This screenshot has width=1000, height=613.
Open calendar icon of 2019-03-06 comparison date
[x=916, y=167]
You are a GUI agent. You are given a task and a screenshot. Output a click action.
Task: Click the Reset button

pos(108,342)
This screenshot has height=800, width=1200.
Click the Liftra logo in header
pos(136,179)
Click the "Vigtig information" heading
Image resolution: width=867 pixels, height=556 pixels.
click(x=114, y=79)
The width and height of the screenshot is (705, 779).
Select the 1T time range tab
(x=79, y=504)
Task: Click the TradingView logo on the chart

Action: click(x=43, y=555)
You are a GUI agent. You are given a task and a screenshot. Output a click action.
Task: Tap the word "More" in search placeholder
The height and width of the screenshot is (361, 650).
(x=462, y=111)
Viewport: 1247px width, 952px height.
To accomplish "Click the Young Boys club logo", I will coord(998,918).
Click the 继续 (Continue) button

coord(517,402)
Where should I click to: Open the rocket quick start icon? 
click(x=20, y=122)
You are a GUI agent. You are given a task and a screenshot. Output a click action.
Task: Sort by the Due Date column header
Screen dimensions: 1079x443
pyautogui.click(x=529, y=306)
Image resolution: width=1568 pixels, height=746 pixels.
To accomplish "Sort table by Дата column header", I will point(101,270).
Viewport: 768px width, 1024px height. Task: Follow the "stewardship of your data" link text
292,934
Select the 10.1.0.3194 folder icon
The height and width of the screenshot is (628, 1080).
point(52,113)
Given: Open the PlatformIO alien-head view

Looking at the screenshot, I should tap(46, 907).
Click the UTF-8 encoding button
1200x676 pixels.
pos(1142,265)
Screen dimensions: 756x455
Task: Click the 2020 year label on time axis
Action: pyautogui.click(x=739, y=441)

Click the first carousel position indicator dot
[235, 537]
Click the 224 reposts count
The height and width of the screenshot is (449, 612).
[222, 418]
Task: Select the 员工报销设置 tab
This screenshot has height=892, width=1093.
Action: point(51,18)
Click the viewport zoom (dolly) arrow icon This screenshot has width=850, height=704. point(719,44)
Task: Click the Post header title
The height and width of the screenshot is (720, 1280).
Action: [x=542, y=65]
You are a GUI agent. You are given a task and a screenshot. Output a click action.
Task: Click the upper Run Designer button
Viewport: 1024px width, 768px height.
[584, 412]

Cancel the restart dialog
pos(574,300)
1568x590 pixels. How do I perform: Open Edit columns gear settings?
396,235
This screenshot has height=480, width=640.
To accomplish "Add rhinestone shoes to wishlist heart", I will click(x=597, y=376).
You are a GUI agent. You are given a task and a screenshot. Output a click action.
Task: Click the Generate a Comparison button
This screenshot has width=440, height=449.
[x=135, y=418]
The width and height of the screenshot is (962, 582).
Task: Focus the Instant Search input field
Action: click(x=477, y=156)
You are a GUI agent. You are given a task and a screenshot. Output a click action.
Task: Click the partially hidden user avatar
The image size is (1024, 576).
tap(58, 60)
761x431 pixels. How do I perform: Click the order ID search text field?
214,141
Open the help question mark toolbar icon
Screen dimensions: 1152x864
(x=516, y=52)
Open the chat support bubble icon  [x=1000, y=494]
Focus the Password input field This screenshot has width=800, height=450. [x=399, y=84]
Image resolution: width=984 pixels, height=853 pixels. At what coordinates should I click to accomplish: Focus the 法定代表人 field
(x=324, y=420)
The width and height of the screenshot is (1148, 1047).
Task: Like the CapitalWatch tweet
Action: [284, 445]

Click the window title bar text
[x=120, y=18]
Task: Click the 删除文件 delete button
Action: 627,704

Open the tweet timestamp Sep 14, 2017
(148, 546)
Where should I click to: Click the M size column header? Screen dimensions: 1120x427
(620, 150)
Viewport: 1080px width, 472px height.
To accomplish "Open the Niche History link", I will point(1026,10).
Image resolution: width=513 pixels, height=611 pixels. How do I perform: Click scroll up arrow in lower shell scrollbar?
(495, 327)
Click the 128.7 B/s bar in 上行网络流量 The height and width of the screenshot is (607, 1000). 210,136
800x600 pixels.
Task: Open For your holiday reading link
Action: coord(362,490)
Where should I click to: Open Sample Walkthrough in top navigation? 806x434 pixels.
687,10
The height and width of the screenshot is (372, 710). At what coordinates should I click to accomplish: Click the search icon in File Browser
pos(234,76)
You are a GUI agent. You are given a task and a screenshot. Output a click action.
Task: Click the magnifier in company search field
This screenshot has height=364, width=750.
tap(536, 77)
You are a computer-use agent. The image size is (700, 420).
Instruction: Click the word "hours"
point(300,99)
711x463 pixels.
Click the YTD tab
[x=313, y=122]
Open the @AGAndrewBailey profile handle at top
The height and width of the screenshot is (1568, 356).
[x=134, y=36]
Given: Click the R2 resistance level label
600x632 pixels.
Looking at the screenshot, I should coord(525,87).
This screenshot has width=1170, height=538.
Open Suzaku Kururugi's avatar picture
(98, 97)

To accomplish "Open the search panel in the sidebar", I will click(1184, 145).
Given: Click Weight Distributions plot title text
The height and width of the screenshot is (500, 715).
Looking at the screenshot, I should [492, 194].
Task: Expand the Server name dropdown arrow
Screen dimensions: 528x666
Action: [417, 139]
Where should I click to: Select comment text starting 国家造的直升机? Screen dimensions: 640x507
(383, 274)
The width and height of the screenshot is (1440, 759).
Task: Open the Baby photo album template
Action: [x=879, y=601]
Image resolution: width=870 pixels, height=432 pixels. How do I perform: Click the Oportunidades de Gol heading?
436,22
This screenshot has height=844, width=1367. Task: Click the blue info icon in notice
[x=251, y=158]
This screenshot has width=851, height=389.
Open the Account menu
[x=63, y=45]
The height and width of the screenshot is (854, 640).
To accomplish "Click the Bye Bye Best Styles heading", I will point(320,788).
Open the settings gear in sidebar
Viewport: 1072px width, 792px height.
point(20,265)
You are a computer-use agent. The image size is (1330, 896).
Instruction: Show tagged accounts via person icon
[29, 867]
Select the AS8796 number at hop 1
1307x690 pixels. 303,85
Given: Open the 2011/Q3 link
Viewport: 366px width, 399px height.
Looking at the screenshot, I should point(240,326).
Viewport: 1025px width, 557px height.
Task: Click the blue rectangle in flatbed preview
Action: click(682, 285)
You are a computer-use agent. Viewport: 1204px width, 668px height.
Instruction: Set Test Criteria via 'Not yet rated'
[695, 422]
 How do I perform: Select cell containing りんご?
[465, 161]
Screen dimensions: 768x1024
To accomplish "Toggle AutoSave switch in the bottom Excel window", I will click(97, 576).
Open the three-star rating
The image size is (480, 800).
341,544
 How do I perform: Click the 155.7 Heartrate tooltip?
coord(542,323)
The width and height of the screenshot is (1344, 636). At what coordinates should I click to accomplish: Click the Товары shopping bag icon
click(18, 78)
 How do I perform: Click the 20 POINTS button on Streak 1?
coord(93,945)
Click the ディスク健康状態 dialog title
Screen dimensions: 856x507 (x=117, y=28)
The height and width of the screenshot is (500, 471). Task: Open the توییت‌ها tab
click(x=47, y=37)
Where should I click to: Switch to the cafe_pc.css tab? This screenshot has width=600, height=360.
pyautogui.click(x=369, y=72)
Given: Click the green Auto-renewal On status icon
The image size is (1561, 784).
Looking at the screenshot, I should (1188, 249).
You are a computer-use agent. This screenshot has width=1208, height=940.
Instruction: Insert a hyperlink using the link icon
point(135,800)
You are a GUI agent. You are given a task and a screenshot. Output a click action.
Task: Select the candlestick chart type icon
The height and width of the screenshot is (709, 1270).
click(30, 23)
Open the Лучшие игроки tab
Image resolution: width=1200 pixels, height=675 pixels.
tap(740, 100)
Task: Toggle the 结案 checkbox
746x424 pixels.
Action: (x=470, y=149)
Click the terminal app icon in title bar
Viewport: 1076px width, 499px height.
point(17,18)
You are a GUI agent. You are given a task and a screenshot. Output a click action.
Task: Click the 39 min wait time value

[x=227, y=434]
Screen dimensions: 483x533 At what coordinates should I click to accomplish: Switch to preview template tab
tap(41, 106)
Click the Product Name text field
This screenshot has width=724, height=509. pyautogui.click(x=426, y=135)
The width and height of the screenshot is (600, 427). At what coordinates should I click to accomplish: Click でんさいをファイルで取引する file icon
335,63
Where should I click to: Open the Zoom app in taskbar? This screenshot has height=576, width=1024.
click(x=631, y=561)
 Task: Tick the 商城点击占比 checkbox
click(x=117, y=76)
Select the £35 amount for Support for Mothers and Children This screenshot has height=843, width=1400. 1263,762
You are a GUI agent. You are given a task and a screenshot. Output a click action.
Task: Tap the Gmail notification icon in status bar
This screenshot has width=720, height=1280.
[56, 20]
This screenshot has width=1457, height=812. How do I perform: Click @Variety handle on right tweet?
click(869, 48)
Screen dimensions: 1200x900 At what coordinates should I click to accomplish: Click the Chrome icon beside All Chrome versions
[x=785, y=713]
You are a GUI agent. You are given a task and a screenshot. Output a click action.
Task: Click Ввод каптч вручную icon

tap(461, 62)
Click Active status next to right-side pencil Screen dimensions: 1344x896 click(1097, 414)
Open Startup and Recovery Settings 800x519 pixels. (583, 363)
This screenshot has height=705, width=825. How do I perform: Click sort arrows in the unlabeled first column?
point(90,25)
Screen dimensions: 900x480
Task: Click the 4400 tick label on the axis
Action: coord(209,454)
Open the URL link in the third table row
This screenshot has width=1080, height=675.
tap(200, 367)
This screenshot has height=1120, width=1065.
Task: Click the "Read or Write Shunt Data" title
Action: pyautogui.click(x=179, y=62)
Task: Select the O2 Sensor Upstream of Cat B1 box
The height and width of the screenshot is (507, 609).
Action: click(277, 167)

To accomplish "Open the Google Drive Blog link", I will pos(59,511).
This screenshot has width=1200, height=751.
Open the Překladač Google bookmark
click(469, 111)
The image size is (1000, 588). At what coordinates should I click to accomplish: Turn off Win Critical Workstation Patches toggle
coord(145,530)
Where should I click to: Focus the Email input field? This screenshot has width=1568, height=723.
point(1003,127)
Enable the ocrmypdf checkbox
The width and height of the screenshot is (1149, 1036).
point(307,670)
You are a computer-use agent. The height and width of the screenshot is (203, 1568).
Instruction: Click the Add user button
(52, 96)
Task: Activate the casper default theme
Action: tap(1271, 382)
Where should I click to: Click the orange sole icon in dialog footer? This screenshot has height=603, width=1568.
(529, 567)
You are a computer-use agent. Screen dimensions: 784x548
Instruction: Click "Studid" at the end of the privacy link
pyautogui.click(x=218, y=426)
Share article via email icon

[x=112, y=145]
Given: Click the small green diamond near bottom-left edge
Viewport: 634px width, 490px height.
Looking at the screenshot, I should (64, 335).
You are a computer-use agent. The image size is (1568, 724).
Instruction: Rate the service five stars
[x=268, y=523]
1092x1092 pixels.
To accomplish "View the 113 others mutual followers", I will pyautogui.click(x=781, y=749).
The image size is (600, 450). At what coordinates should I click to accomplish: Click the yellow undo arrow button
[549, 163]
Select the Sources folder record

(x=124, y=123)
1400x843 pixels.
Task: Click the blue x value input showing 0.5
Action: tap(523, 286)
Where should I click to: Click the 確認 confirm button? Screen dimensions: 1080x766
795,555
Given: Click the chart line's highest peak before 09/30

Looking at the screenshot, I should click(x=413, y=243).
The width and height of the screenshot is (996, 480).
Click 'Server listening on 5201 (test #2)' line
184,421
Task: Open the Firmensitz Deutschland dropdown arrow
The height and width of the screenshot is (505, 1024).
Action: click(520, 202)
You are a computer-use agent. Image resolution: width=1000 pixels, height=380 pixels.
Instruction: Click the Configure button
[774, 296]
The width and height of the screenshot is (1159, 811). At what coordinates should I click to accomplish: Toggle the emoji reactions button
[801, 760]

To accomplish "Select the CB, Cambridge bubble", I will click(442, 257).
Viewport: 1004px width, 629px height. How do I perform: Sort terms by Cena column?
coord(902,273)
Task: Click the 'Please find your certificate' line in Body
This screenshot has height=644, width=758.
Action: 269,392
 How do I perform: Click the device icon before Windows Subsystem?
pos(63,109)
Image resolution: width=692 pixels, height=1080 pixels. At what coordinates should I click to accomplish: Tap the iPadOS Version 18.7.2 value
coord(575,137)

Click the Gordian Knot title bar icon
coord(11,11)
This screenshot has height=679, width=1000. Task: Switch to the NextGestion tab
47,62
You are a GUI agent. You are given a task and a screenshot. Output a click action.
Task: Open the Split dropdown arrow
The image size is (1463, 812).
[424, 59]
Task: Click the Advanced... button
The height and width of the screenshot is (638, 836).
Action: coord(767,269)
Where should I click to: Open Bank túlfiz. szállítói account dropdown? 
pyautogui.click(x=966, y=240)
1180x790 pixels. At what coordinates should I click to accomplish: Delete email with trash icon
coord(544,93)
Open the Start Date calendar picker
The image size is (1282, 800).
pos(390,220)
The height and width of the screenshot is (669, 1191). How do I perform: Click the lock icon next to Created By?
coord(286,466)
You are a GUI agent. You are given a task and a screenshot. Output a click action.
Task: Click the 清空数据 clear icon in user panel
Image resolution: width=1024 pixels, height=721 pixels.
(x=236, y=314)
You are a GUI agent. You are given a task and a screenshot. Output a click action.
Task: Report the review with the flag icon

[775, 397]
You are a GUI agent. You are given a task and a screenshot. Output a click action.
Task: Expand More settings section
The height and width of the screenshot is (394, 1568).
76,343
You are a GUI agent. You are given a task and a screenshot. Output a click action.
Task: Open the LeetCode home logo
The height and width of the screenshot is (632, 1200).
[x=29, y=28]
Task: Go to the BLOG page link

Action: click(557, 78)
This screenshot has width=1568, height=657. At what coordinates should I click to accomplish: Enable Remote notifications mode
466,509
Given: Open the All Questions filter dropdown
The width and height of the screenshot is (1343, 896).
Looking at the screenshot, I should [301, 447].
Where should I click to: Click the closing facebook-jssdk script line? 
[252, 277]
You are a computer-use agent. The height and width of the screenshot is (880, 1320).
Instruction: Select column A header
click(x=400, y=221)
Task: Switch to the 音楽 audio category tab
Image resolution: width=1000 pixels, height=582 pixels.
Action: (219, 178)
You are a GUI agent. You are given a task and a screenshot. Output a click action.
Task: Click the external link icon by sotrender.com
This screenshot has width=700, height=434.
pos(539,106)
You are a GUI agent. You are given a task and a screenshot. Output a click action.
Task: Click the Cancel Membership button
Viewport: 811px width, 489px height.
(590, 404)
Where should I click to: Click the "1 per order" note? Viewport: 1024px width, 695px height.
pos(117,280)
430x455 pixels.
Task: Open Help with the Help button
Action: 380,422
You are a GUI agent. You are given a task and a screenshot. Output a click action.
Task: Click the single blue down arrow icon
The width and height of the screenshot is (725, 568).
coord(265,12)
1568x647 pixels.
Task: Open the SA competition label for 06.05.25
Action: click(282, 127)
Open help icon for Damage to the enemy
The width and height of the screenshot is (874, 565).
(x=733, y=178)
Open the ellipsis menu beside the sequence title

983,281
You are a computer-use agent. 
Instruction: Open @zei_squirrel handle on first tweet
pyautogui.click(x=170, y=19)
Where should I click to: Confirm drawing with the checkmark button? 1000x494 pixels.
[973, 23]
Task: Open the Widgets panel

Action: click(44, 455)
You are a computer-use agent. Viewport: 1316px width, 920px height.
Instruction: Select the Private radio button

● **What is needed**: Transcribe the lines above between the line holding "Instruction: Click the Configure button" and the line holding "Task: Click the 清空数据 clear icon in user panel", inclusive, exactly as they stand and with nothing added.

● **Answer for this exercise**:
Instruction: Click the Configure button
[774, 296]
The width and height of the screenshot is (1159, 811). At what coordinates should I click to accomplish: Toggle the emoji reactions button
[801, 760]

To accomplish "Select the CB, Cambridge bubble", I will click(442, 257).
Viewport: 1004px width, 629px height. How do I perform: Sort terms by Cena column?
coord(902,273)
Task: Click the 'Please find your certificate' line in Body
This screenshot has height=644, width=758.
Action: 269,392
 How do I perform: Click the device icon before Windows Subsystem?
pos(63,109)
Image resolution: width=692 pixels, height=1080 pixels. At what coordinates should I click to accomplish: Tap the iPadOS Version 18.7.2 value
coord(575,137)

Click the Gordian Knot title bar icon
coord(11,11)
This screenshot has height=679, width=1000. Task: Switch to the NextGestion tab
47,62
You are a GUI agent. You are given a task and a screenshot. Output a click action.
Task: Open the Split dropdown arrow
The image size is (1463, 812).
[424, 59]
Task: Click the Advanced... button
The height and width of the screenshot is (638, 836).
Action: coord(767,269)
Where should I click to: Open Bank túlfiz. szállítói account dropdown? 
pyautogui.click(x=966, y=240)
1180x790 pixels. At what coordinates should I click to accomplish: Delete email with trash icon
coord(544,93)
Open the Start Date calendar picker
The image size is (1282, 800).
pos(390,220)
The height and width of the screenshot is (669, 1191). How do I perform: Click the lock icon next to Created By?
coord(286,466)
You are a GUI agent. You are given a task and a screenshot. Output a click action.
Task: Click the 清空数据 clear icon in user panel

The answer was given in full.